40 years were spent in celebration, not educating for continued claiming for Independence of the Chagos Archipelago, still called British Indian Ocean Territory (BIOT) and Tromelin.

The generalised conceptualisation of Ile Maurice rather than Repiblik Moris, makes it easier to maintain colonial pursuits like keeping a grip on illegally dismembered territory before independence, to continue calling the Chagos Archipelago, British Indian Ocean Territory (BIOT) and renting it to the US for the sake of keeping one of the biggest military bases on Diego Garcia, when neither the education system, nor the Mauritius College of the Air (MCA) and the Mauritius Broadcasting Corporation (MBC) inform students and the population about the illegal pre-Independence dismemberment of the Chagos Archipelago. And also in not adequately educating the future generation for claiming both the Chagos Archipelago consisting of 65 islands from the UK and, Tromelin from the French State.

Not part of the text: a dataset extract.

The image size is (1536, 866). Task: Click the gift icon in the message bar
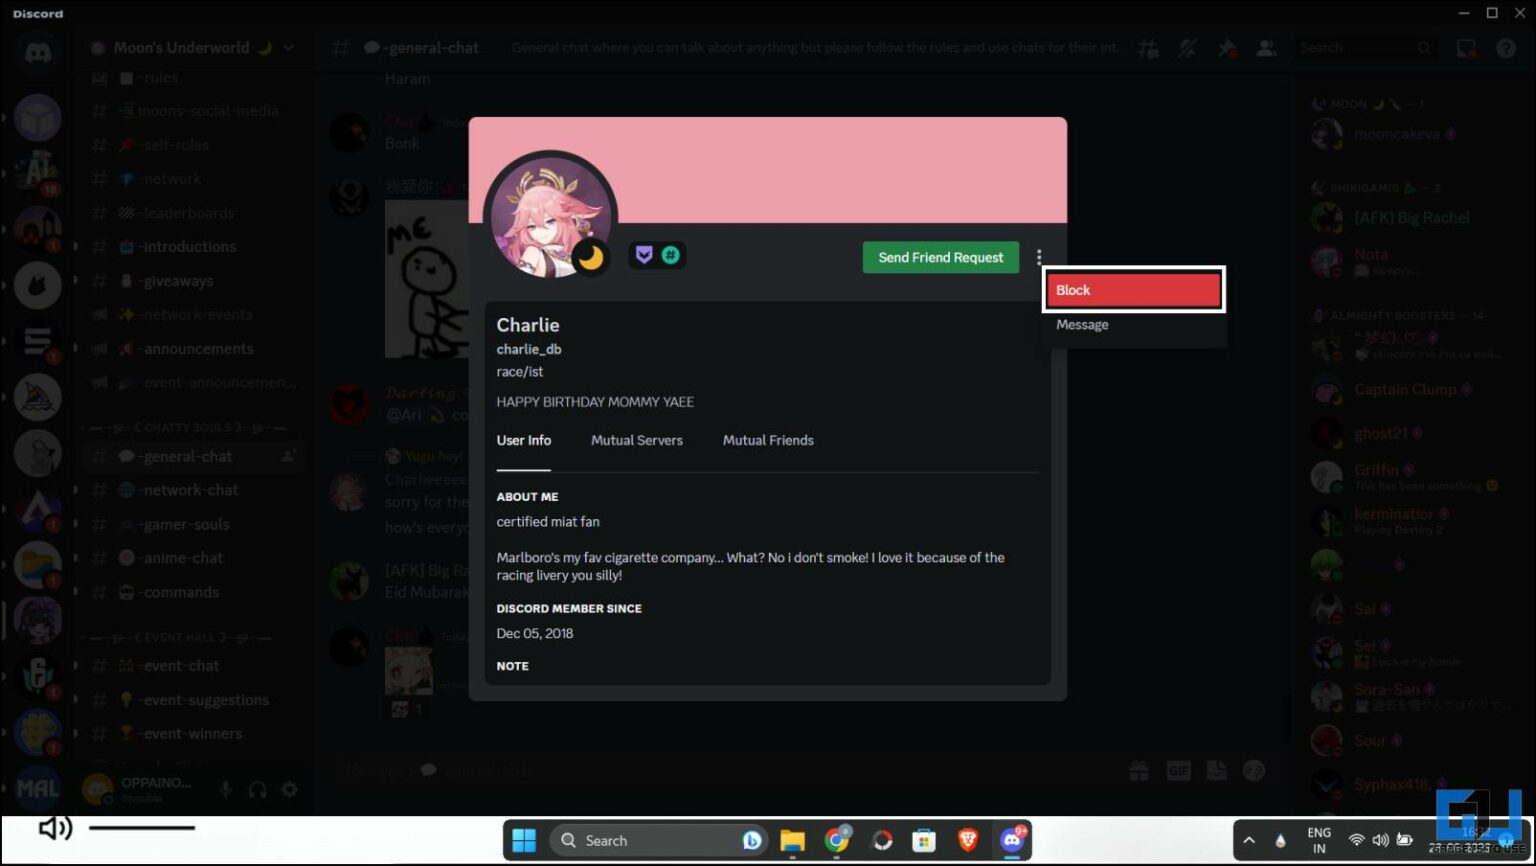click(1139, 770)
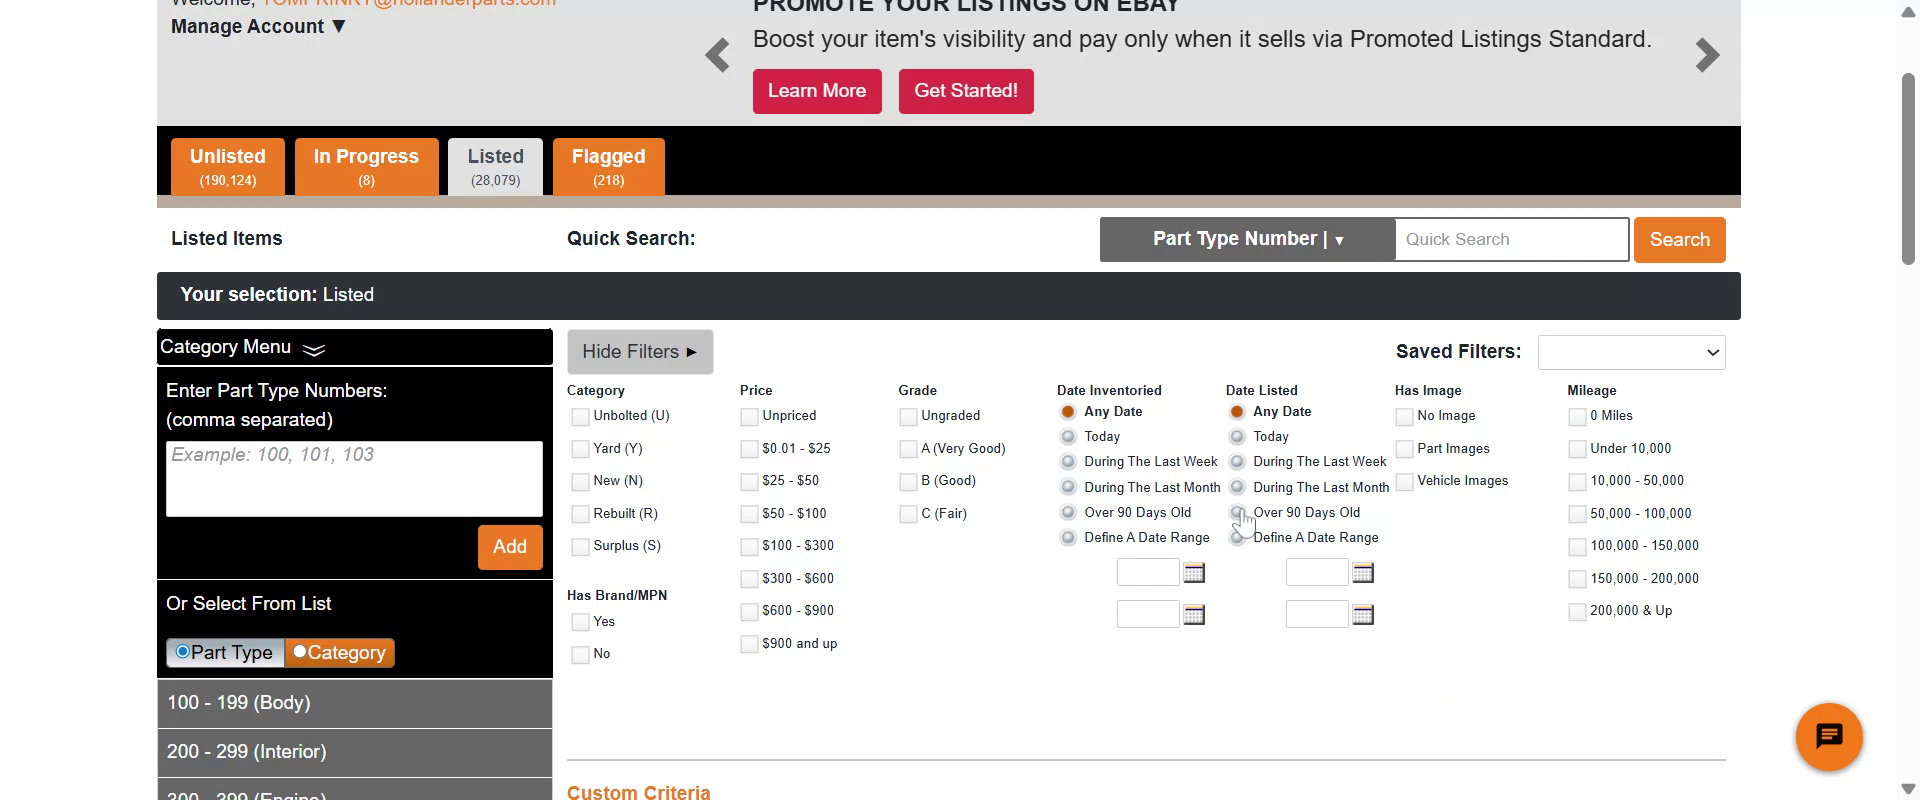1920x800 pixels.
Task: Select Over 90 Days Old under Date Listed
Action: pyautogui.click(x=1237, y=513)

Whose responsibility is it if more and more people do not question this misleading appropriation of the appellation 'Ile Maurice'? Calling our Republic 'Ile Maurice' results in making people of other islands feel estranged. People, from the lower rung of the social ladder to the highest in the hierarchy, ignore the non-discriminatory principles underlying the rights of all the people living in the different Islands constituting the Republic of Mauritius: the Chagossians, the Agaleans, the Rodriguans, those who go fishing and stay periodically on the St Brandon Island in the Carajos Cargados Archipelago.

Who stands to benefit when the people of the Republic of Mauritius do not come together to claim for the type of development, which would be beneficial to all Mauritians?: Those living in Mauritius, Rodrigues, Agalega, St Brandon and those who were uprooted from the islands of Diego Garcia, Solomon Islands and Peros Banhos in the Chagos Archipelago just before the country was given its independence in 1968?

The fact that the education policy, throughout the education system, keeps all both conceptually and cognitively underdeveloped, as the Kreol language all of us speak, is not allowed to be used as medium of instruction in both the spoken and the written forms, keeps us passive intellectually. To come out of this mental lethargy imposed by the subtraction of the mother of most of us in the education system, the questions we need to ask: Are we going to accept all the short term national policies, that are not even in favour of the children of the elite struggling to maintain economic and political power, when what are concerned are rising prices, employment prospects, food scarcity, the effects of climate change, nuclear pollution leading to incurable illnesses ... ?

We should certainly claim for a mother-tongue based, more successful multilingual education, for more democratic ways of tackling problems, so much more daunting to workers.

Yours sincerely,
Pushpa Lallah ( for the Federation of Pre-School Playgroups [FPSP])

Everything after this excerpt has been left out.